Il a fallu 15 minutes au réalisateur Mahdi Fleifel pour transmettre le sens de l’exil au spectateur de son court métrage «A drowning man», sorti en 2017. Retour sur cette fuite vers l’inconnu, présentée par le Goethe Institut Tunis dans le cadre de la 4e édition cinématographique de «Saha Chribtek» sur la plateforme de streaming en ligne Artify. 

Une cité vaste et lugubre, un temps gris, une errance infinie, le film plonge le spectateur dans un cadre spatio-temporel pesant à l’image peut-être de sa thématique délicate qu’est l’Exil. Le personnage central est un jeune homme d’une trentaine d’années appelé «The Kid», vivant dans des conditions précaires, écumant les rencontres et les compromis louches pour survivre, il est présenté comme étant salement amoché par les aléas d’un quotidien marginal.   

Forcément dépaysé et se sentant profondément seul, le jeune homme trace son chemin dans une vaste ville sans âme afin de trouver de quoi subvenir à ses besoins ou de rendre ses journées plus supportables, utiles.

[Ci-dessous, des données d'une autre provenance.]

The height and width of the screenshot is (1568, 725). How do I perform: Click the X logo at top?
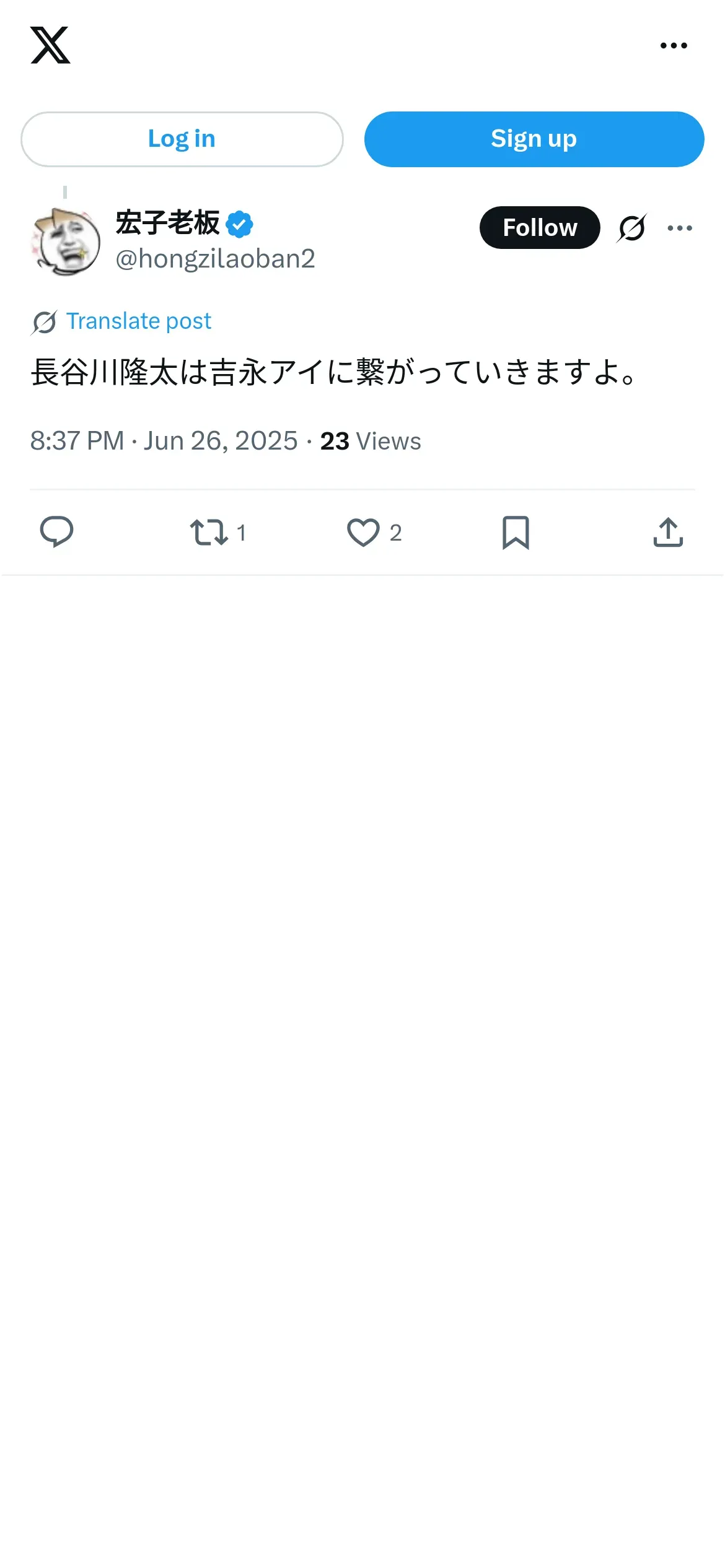pos(50,45)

Au coin et aux recoins de la cité, il accumule les «face-à-face» avec de mauvaises rencontres dans des cités malfamées, parfois au gré du hasard, souvent pour subvenir à ses besoins. «The Kid» est assoiffé d’humanité, mais à force de sombrer dans cette quête de soi, il s’y déshumanise.

Le spectateur tentera de se faire croire que ce personnage n’est pas rongé par un sentiment d’indifférence, qu’il finira par trouver une brèche à laquelle s’accrocher, qu’il ne succombera pas finalement, mais ce sont les non-dits et cet état d’âme fugitif qui prennent le dessus. Une émotion née de la prise de contact reste palpable. Ce sentiment d’exil atteint son apothéose en 15 minutes grâce à l’interprétation de son acteur principal, Atef Alshafei, dans un scénario et une réalisation de Mahdi Fleifel, un jeune réalisateur danois, d’origine palestinienne, né à Dubaï. «A drowning man» a été nominé pour la Palme d’or du meilleur court métrage au Festival de Cannes, au British Academy Film Award du meilleur court métrage et a raflé le prix spécial du jury au Muhr Short Award. Il a  entièrement sa place dans le cadre de cette manifestation ciné-virtuel qui met la lumière à travers fictions et documentaires sur des problèmes universels.